Durante o assédio, o marquês de Launay, governador da Bastilha, tentou negociar. Os guardas, porém, descontrolaram-se, disparando sobre a multidão. Indignado, o povo reunido na praça em frente partiu para o assalto e dali para o massacre. O tiroteio durou cerca de quatro horas. Sendo incerto o número de mortos, calcula-se que morreram 98 populares e apenas um defensor da Bastilha. Já Launay foi decapitado e a sua cabeça espetada na ponta de uma lança desfilou pelas ruas em macabra celebração. Os presos, soltos, arrastaram-se para fora sob o aplauso da multidão postada nos arredores da fortaleza devassada. Posteriormente, a multidão incendiou e destruiu a Bastilha, localizada no bairro Santo António, um dos mais populares de Paris. O espetacular episódio teve efeito eletrizante, não só na França, mas também onde a notícia chegou, provocando efeito imediato. Todos perceberam que ocorrera alguma coisa sensacional. Mesmo na longínqua Königsberg (hoje Kaliningrado, na Prússia Oriental), atingida pelo eco de que o povo de Paris assaltara um dos símbolos do rei, fez com que Immanuel Kant, exultante com o evento, pela primeira vez na vida, se atrasasse no seu passeio diário das 18 horas.

***

A “Declaração dos Direitos do Homem e do Cidadão”, um documento culminante do Iluminismo, que define os direitos individuais e coletivos dos homens (tomada a palavra “homem” na aceção de “ser humano”) como universais, influenciado pela doutrina dos direitos naturais, válidos e exigíveis em todo o tempo e em todo o lugar. Na imagem da Declaração, o “Olho da Providência” a brilhar no topo representa a homologação divina das normas ali contidas e alimenta teorias da conspiração no sentido de que a Revolução Francesa foi motivada por grupos ocultos.

Inspirada nos pensamentos dos iluministas e na Revolução Americana, a Assembleia Nacional Constituinte aprovou, a 26 de agosto, e votou definitivamente, a 2 de outubro, a “Declaração dos Direitos do Homem e do Cidadão”, sintetizada em dezassete artigos e um preâmbulo dos ideais libertários e liberais da primeira fase da Revolução Francesa (1789-1799). Pela primeira vez, são proclamadas as liberdades e os direitos fundamentais do homem de forma económica, visando toda a humanidade. Reformulada no contexto do processo revolucionário, em 1793, serviu de inspiração às constituições francesas de 1848 (Segunda República), bem como à atual, e foi a base da Declaração Universal dos Direitos Humanos, assumida pelas Nações Unidas.

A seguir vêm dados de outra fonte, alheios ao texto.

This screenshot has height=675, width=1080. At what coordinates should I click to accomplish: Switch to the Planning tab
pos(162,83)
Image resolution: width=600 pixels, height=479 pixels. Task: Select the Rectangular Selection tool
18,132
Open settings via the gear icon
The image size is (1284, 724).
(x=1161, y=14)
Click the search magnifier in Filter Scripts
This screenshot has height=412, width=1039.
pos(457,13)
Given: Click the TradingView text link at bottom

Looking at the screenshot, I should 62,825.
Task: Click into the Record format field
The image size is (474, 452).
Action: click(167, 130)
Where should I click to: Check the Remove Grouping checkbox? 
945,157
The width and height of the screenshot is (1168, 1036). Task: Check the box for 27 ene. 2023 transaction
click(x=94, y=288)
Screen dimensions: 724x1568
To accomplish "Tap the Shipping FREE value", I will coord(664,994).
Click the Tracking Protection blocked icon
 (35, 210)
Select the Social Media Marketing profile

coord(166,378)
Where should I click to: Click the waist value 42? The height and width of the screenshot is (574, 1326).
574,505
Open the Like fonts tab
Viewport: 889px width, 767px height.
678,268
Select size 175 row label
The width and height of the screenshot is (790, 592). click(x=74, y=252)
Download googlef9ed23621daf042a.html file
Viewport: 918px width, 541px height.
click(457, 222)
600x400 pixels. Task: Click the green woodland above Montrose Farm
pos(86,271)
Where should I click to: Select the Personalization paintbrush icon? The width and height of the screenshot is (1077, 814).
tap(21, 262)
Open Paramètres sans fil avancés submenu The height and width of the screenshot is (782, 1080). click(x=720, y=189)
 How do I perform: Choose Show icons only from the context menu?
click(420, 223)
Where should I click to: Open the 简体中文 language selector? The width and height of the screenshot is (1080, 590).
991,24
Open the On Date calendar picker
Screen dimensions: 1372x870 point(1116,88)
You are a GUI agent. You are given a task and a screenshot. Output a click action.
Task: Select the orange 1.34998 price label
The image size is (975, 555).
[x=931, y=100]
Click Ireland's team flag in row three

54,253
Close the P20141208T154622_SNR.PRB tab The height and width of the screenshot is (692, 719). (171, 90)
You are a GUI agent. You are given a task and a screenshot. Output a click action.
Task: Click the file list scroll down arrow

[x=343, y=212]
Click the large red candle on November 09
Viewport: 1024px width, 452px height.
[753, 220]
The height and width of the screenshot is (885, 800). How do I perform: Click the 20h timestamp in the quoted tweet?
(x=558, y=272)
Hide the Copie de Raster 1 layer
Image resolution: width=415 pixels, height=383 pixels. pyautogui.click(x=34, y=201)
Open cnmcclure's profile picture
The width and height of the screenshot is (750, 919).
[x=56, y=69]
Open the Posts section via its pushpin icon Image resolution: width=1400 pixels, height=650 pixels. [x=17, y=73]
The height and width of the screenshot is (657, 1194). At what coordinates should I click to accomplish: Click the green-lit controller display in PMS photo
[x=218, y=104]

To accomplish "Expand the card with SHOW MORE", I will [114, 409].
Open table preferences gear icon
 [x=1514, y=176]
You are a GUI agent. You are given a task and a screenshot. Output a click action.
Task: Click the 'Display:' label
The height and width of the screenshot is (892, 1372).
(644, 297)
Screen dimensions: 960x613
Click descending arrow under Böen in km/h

Segundo o documento, “os homens nascem e são livres e iguais em direitos”, de modo que “a finalidade de toda associação política é a conservação dos direitos naturais e imprescritíveis do homem”, residindo na nação “o princípio de toda a soberania”.

Por outro lado, “a liberdade consiste em poder fazer tudo o que não prejudique o próximo”, pelo que “o exercício dos direitos naturais de cada homem não tem por limites senão aqueles que asseguram aos outros membros da sociedade o gozo dos mesmos direitos”, proibindo a lei, que “é a expressão da vontade geral”, apenas “as ações nocivas à sociedade”.

Nos termos da Declaração, “ninguém pode ser acusado, preso ou detido, senão nos casos determinados pela lei e de acordo com as formas prescritas por esta”, a qual “apenas deve estabelecer as penas estrita e evidentemente necessárias”, não podendo ninguém “ser punido senão por força de uma lei estabelecida e promulgada antes do delito e legalmente aplicada” e não havendo delito de opinião e de expressão.

***

Em suma, o 14 de julho, Dia Nacional de França, constitui, com todos os eventos a ele associados, uma notável e irreversível viragem histórica, a inauguração de uma nova era.